TEXT EXCERPT
------------
From 029c8566e424b44e64da70c6fb532caace9c7d54 Mon Sep 17 00:00:00 2001
From: Yifan Yang <64255737+yfyeung@users.noreply.github.com>
Date: Fri, 3 Feb 2023 17:49:54 +0800
Subject: [PATCH] Small fix for frame_reducer.py (#871)

---
 .../ASR/pruned_transducer_stateless7_ctc_bs/frame_reducer.py | 5 ++++-
 1 file changed, 4 insertions(+), 1 deletion(-)

diff --git a/egs/librispeech/ASR/pruned_transducer_stateless7_ctc_bs/frame_reducer.py b/egs/librispeech/ASR/pruned_transducer_stateless7_ctc_bs/frame_reducer.py
index 4a19edf66..bc3fc57eb 100644
--- a/egs/librispeech/ASR/pruned_transducer_stateless7_ctc_bs/frame_reducer.py
+++ b/egs/librispeech/ASR/pruned_transducer_stateless7_ctc_bs/frame_reducer.py
@@ -44,6 +44,7 @@ class FrameReducer(nn.Module):
         x: torch.Tensor,
         x_lens: torch.Tensor,
         ctc_output: torch.Tensor,
+        blank_id: int = 0,
     ) -> Tuple[torch.Tensor, torch.Tensor]:
         """
------------
RECORDED INFORMATION
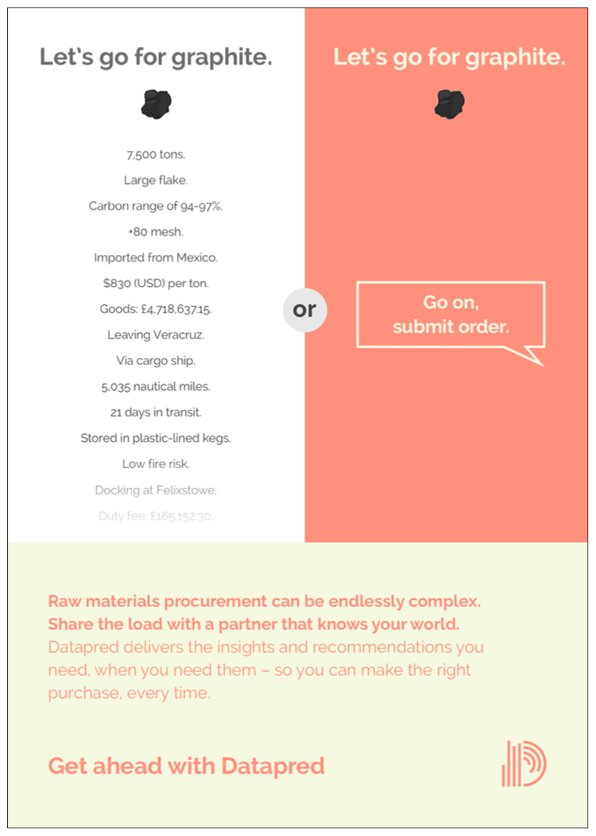The width and height of the screenshot is (596, 836).
Task: Click the graphite rock icon on coral panel
Action: 450,104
------------
Please pick up the frame_reducer.py patch after its last line and carry it on.

         Args:
@@ -54,6 +55,8 @@ class FrameReducer(nn.Module):
               `x` before padding.
             ctc_output:
               The CTC output with shape [N, T, vocab_size].
+            blank_id:
+              The blank id of ctc_output.
         Returns:
             out:
               The frame reduced encoder output with shape [N, T', C].
@@ -65,7 +68,7 @@ class FrameReducer(nn.Module):
         N, T, C = x.size()
 
         padding_mask = make_pad_mask(x_lens)
-        non_blank_mask = (ctc_output[:, :, 0] < math.log(0.9)) * (~padding_mask)
+        non_blank_mask = (ctc_output[:, :, blank_id] < math.log(0.9)) * (~padding_mask)
 
         out_lens = non_blank_mask.sum(dim=1)
         max_len = out_lens.max()